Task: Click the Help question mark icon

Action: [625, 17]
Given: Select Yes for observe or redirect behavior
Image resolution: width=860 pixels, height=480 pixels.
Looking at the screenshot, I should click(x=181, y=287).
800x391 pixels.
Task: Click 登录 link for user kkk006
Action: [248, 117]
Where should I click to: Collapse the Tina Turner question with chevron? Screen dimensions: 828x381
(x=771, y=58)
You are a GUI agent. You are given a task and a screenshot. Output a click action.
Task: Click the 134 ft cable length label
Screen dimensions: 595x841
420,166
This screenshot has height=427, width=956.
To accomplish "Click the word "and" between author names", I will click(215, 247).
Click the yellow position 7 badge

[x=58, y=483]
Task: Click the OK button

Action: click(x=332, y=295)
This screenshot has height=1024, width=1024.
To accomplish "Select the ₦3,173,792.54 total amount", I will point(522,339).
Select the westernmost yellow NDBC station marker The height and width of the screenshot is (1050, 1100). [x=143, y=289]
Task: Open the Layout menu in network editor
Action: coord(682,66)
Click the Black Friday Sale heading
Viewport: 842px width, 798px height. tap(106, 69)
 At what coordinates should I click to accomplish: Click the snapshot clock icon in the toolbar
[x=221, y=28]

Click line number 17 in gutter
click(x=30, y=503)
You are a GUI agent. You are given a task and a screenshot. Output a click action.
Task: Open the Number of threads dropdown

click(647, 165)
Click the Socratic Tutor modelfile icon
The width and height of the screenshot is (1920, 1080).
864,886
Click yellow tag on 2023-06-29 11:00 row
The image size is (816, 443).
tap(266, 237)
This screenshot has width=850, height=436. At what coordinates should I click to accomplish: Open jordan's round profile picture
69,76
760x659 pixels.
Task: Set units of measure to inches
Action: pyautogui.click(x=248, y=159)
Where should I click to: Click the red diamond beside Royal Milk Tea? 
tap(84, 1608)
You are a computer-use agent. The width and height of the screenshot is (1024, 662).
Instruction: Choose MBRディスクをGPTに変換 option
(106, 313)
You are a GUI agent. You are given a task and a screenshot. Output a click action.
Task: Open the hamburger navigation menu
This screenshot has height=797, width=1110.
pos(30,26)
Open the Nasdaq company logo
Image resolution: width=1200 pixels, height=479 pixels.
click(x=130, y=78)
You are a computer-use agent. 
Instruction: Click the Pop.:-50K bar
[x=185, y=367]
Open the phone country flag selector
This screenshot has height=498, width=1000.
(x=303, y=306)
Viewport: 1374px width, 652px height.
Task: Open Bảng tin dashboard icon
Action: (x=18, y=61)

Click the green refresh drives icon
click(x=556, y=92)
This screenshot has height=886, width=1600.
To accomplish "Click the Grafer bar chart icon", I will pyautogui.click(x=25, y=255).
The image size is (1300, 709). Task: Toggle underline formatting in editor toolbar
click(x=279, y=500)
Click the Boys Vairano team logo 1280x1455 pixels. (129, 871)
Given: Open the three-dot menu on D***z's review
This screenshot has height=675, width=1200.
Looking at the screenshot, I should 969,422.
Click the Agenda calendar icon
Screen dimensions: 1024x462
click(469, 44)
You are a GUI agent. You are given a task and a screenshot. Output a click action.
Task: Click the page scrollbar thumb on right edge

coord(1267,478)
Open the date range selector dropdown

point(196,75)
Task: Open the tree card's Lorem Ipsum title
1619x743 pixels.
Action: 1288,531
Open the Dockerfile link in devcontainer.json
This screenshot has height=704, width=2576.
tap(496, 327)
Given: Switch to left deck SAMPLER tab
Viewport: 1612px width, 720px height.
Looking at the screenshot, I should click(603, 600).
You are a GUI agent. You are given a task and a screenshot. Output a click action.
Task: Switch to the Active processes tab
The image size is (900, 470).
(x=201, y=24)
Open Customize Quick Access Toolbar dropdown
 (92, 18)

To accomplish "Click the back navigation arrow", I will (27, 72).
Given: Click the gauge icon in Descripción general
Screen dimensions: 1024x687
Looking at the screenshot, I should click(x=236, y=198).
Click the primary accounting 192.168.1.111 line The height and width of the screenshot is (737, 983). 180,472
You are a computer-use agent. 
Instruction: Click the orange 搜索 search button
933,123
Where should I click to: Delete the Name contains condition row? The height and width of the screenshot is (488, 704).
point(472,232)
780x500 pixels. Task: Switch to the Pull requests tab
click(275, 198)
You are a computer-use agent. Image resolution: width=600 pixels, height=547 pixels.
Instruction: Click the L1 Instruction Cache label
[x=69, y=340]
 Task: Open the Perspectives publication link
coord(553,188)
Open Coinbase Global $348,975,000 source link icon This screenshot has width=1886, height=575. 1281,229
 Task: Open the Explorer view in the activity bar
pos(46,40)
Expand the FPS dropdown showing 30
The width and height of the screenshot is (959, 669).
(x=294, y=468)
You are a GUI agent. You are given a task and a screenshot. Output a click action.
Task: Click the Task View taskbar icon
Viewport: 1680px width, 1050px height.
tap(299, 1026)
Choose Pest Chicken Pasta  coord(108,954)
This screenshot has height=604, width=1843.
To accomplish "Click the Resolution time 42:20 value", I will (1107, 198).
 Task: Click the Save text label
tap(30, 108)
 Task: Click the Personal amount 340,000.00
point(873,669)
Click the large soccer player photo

Work item :: Quote verbatim the line containing "Task: Click the Task View taskbar icon" and every line after it through the end of the records above.

Your solution ::
Task: Click the Task View taskbar icon
Viewport: 1680px width, 1050px height.
tap(299, 1026)
Choose Pest Chicken Pasta  coord(108,954)
This screenshot has height=604, width=1843.
To accomplish "Click the Resolution time 42:20 value", I will (1107, 198).
 Task: Click the Save text label
tap(30, 108)
 Task: Click the Personal amount 340,000.00
point(873,669)
Click the large soccer player photo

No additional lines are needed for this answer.